Regulations on investor selection
In addition, the investor selection process is a rather complicated issue, which must be based on many evaluations and considerations. If there are no clear regulations, it may lead to the arbitrary application of forms of selection to choose them. Thereby this can lead to many mistakes or even fraud in investor selection.
Thus, the law PPP also stipulates quite strictly and clearly for each specific case on how investors will be selected, and which form of selection is chosen. Specifically, previously many PPP projects only applied the form of investor designation, causing investors to worry about the fairness of each of these projects. However, under the new regulations of the PPP law, most related projects will be applied in the form of wide investment except for special cases, creating equity and fair competition for investors when participating in project bidding.
The second form of investor selection, competitive negotiation, is applicable in the case of high-tech application projects on the list of high-tech schemes prioritised for development investment in accordance with the law on high technology or projects with requirements of new technology. Only investors who meet the implementation requirements are invited to attend.

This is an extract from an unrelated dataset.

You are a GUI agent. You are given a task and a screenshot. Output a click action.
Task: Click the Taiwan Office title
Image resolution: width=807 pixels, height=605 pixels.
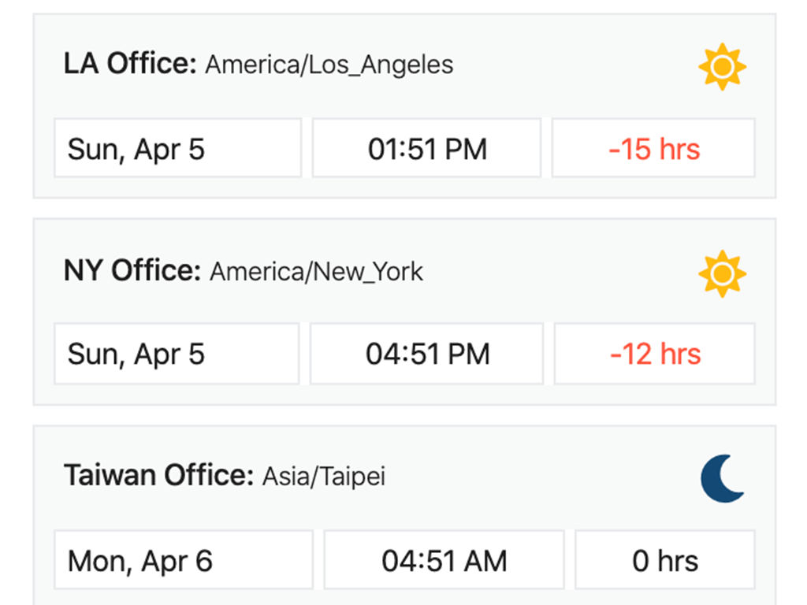click(x=158, y=476)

This is really a beneficial form for foreign investors because they often hold high-tech and modern know-how which outperform domestic investors. Thus, this is also an important regulation to attract foreign financiers into technology PPP projects to promote tech transfer in Vietnam.
Finally, only projects that need to protect national defence, security, and state secrets will apply the form of investor designation. Therefore, the transparency of the selection process has ensured more fairness among investors and thereby attracted many domestic groups and foreigners to fund PPP projects.
Regulation on a risk-sharing mechanism
Another important change is the regulation on a risk-sharing mechanism with investors in PPP projects. According to Article 82 of the law on PPP, when actual revenues reach over 125 per cent of revenues in the financial plan in the PPP project contract, the investors shall share with the state 50 per cent of the difference between actual revenue and 125 per cent of revenues in the financial plan.
In addition, when the actual revenue is less than 75 per cent of that in the financial plan in the PPP project contract, the state shall share with the investors half of the difference between 75 per cent of planned revenues and the actual revenue, under certain conditions.
This sharing mechanism is expected to help investors limit financial risks, be more assured of the ability to recover capital, and preserve some of their benefits when implementing the project.